[Screenshot and document pointing data]
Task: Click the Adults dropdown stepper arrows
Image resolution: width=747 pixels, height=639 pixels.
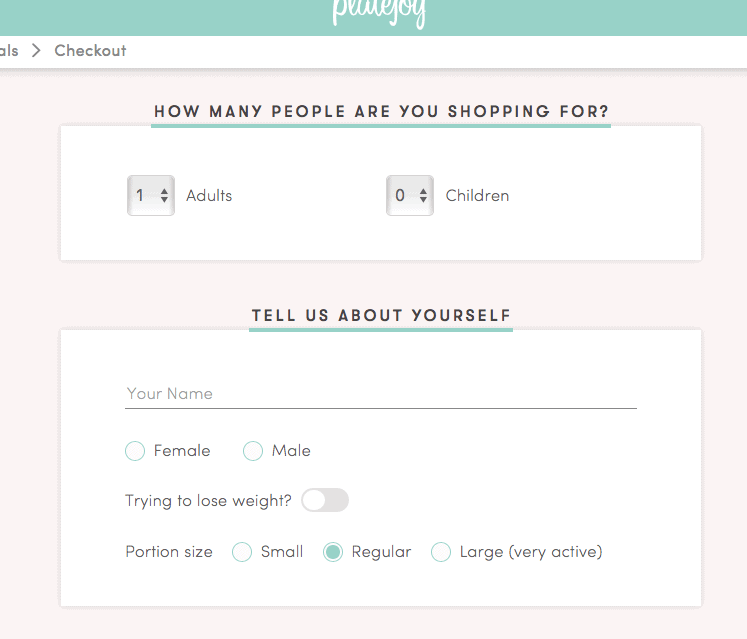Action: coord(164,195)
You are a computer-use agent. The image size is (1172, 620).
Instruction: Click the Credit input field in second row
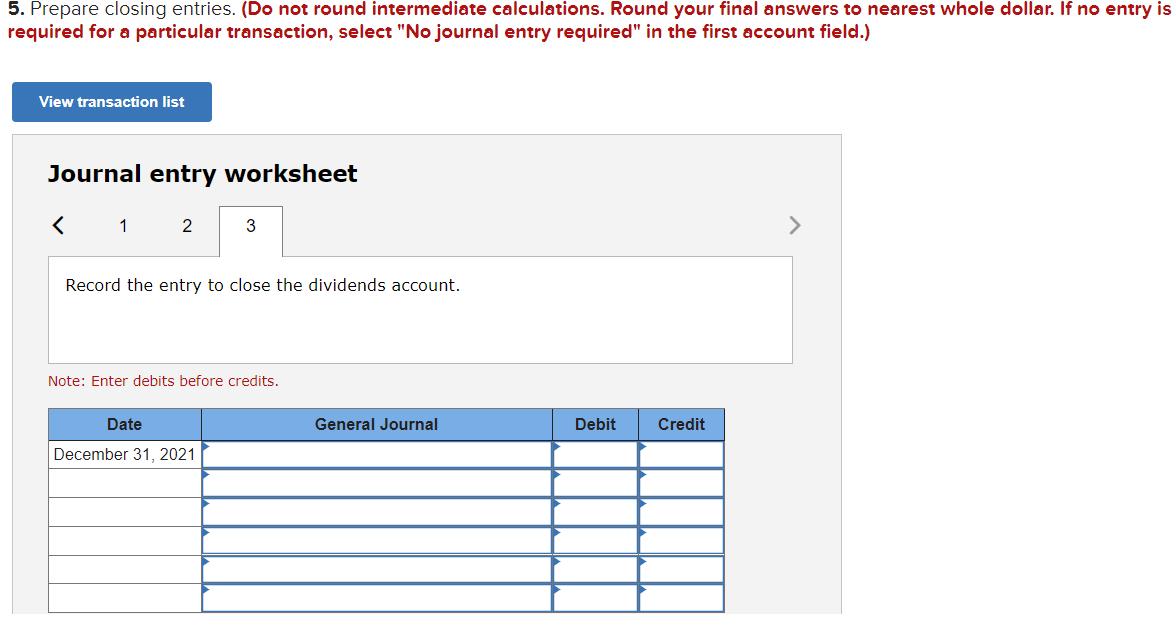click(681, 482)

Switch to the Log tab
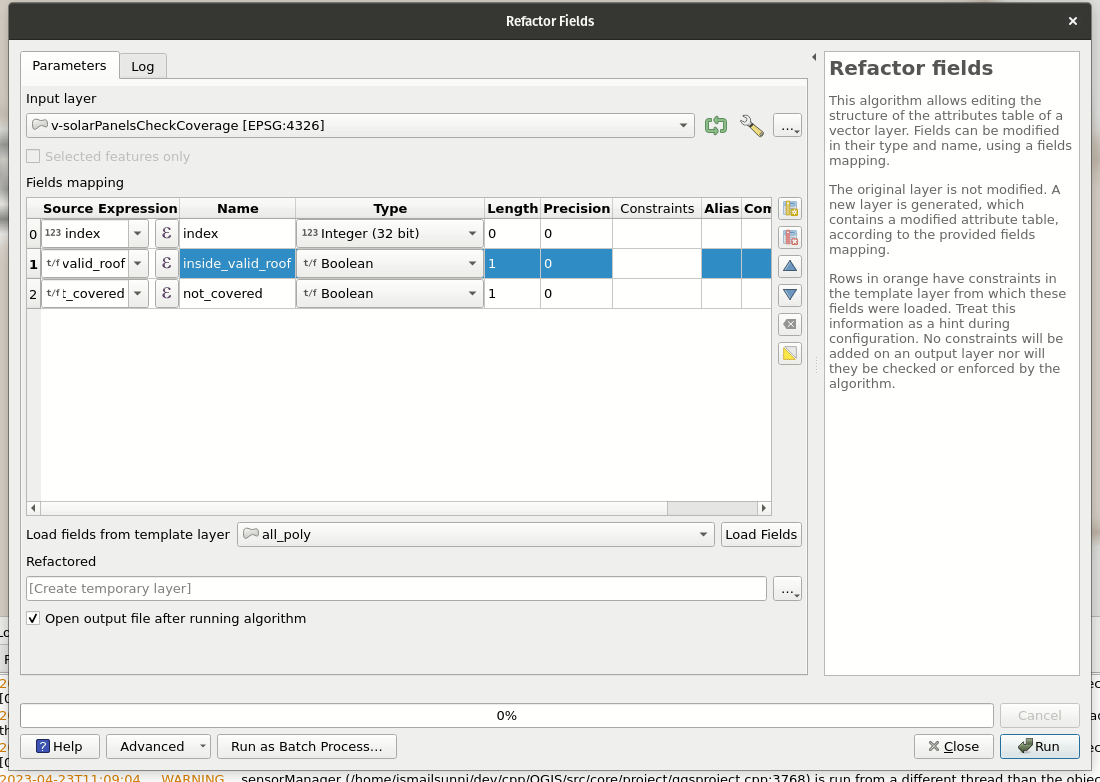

WHAT NEEDS TO BE DONE: Duplicate the lines of the listing above word for word, and leave the pictures out of your answer.

CORRECT RESULT:
Task: Click the Adults dropdown stepper arrows
Image resolution: width=747 pixels, height=639 pixels.
Action: coord(164,195)
You are a computer-use agent. The image size is (1172, 620).
Instruction: Click the Credit input field in second row
click(681, 482)

Switch to the Log tab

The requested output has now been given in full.